The question is about whether a per unit tax or subsidy to one side of a market is fully offset by a change in the price charged to the other side.

Under complete ‘pass through,’ subsidies are fully offset by price reductions and thus subsidies become completely inconsequential. Complete pass through could easily arise in a model, but is much less likely in real life.
Under incomplete ‘pass through,’ the side receiving the subsidy captures some value.

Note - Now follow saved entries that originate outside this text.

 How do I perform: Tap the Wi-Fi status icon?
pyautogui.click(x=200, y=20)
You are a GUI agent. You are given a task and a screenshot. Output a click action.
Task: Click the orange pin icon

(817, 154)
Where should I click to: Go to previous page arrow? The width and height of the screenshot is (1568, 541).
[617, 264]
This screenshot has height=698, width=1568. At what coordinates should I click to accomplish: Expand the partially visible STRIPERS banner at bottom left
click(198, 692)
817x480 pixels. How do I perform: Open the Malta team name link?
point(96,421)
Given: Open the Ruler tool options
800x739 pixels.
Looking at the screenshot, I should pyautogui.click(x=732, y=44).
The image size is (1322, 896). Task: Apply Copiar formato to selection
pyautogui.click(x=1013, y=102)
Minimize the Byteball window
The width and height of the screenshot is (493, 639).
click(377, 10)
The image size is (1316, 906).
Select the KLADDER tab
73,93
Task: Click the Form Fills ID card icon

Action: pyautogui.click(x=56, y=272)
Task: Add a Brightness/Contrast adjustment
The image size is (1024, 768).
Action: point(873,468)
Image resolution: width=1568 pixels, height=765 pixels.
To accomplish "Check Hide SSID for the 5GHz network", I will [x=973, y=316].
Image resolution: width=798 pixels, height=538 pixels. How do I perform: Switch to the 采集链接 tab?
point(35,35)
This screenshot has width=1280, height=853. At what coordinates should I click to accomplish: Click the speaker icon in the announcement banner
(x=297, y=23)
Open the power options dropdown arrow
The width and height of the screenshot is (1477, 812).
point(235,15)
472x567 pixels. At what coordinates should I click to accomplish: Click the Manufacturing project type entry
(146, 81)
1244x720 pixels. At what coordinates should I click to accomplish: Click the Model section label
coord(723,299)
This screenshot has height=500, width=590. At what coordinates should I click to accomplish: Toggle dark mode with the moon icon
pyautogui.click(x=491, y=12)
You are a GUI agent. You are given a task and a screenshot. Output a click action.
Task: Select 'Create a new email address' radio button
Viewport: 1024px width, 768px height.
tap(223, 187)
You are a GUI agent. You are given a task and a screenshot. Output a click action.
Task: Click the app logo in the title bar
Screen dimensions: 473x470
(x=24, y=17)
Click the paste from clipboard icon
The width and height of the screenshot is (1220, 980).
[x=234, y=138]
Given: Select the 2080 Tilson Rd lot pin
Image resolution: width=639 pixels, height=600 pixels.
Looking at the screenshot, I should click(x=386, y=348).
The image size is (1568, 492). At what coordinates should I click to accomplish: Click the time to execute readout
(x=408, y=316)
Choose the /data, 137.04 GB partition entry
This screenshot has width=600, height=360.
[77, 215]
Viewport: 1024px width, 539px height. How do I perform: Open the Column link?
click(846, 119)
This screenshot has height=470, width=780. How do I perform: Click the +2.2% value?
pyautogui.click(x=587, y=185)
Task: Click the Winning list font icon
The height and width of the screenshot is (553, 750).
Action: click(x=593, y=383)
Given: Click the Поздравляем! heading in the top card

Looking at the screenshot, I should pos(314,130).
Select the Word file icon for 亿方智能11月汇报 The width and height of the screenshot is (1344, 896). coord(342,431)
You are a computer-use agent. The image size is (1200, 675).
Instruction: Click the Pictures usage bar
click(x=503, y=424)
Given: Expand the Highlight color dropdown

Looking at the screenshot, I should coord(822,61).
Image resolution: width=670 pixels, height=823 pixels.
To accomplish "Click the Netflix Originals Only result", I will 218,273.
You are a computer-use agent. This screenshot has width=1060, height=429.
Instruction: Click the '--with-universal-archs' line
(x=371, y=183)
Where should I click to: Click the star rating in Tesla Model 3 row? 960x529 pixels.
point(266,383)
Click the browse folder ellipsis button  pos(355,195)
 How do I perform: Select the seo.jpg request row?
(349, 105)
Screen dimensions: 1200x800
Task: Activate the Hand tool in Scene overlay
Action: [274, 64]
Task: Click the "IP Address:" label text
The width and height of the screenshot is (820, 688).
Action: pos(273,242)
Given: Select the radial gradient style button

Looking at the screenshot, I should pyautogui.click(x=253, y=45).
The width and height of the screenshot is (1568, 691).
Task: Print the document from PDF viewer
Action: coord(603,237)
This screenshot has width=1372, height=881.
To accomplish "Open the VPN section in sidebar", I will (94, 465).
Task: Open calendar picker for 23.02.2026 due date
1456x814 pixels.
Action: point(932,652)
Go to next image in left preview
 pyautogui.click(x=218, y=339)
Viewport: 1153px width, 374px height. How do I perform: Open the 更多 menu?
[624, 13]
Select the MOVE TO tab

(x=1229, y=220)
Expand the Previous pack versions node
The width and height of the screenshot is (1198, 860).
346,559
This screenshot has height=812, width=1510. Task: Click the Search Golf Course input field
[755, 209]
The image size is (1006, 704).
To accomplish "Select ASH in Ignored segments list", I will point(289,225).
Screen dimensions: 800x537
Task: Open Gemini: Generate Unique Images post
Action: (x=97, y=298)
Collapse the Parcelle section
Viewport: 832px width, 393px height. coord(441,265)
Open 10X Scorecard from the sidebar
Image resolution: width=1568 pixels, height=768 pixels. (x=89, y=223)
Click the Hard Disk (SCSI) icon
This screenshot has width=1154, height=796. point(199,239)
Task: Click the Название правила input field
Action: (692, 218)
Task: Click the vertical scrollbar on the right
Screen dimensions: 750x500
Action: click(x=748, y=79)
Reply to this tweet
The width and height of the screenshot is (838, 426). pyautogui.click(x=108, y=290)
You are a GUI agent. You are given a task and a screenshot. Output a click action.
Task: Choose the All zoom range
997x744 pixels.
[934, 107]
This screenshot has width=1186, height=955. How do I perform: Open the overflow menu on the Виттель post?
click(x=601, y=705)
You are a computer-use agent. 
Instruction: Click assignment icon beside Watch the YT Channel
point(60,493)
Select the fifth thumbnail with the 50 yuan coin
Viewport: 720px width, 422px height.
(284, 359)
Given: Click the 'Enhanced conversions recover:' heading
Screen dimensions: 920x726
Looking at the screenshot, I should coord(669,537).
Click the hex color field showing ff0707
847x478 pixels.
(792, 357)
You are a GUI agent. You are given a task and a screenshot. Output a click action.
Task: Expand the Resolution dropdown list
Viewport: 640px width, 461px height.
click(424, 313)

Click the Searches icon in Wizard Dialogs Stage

The subsidy then encourages entry into the subsidized activity.

You will fail to get complete pass through if any of the following conditions hold:

  1. There are ‘transaction costs’ that impede adjustment of prices.
  2. Participants on at least one side of the market pay a fixed cost as well as a cost per unit.
  3. The side receiving a subsidy is not perfectly competitive.

I would say that (1), (2), and (3) are all important reasons for incomplete pass through on exchanges.

For example:
(1) Many exchanges have minimum tick sizes. This limits makers ability to undercut one another. Once you have a minimum tick size, transaction costs make complete pass through impossible.
(2) Some orders originate from brokers. There is fixed fee component to retail brokerage fees.
(3) The business of market making is highly competitive as a whole. However, market making in at a specific asset/time/place can be much less so. For example, you would likely see greater pass through for highly liquid tokens where many market makers are active simultaneously. For a highly illiquid token, however, there may be only one or two market makers active at a time. In this case, more of the subsidy would be retained by the market makers, the narrowing of the bid ask spread via passthrough is smaller, the increase in the depth of liquidity available as a result of the subsidy is larger.

(Note: (3) implies that the subsidy primarily encourages entry into illiquid trading pairs. Interestingly, after entry, the incumbent market maker will capture less of the subsidy and there will be more pass through. Their is potentially a phenomenon where subsidies work to bootstrap new markets, but you move towards full pass through as the market matures. This is a nice feature because you usually want to selectively subsidize entrepreneurial activity. You do not want the subsidy to be captured by a market that could function effectively without it.)

The concluding section of the following paper has a really awesome and math free discussion of pass through:

This is directly observable in the behavior of exchanges with reasonably sophisticated market participant access and high relative taker costs. For example on GDAX:

Note that the spread is a single cent ($0.01), the minimum tick size. This is a relative bid-ask spread of 0.00013% or .013 BPS at that price level. Credit Suisse publishes yearly data on US equities relative spread trends:

Implies about a 200x multiple on average relative spread US equities vs GDAX. Considering that Bitcoin is a far more volatile asset than the average US equity (and the spread makers are willing to offer should be directly related to volatility) one could reasonably conclude that the phenomenon is the result of sophisticated actors, who would otherwise be takers, meeting at a 1c spread, waiting for either (1) an unsophisticated retail trader to naively take the order, or (2) a more informed sophisticated actor to take it once their predicted change is > the cost of taking it (in this case, the cost being 0.1%-0.3% of notional trade value that GDAX charges).

Interestingly, traditional equities and commodities markets charge flat fees (e.g. 0.25c/share) instead of “% of notional trade value” fees that are common in crypto. It basically means that actor (2) in the above must always be able to reliably predict change in BTC value >= 0.1-0.3% in order to make any liquidity taking order worth it. As the cost of a taker order goes to zero the amount of time expected for that much volatility also goes to zero so you would see less time spent sitting at a 1c spread.

You can check the spread yourself, right now and every other time I’ve looked it’s at or quickly approaching 1c (screenshot above isn’t cherrypicked). I suspect that if the tick size were to be arbitrarily more granular it wouldn’t matter and the spread would continue to approach it (e.g. we’d still be sitting at a $1e-5 spread if that level of tick resolution was offered).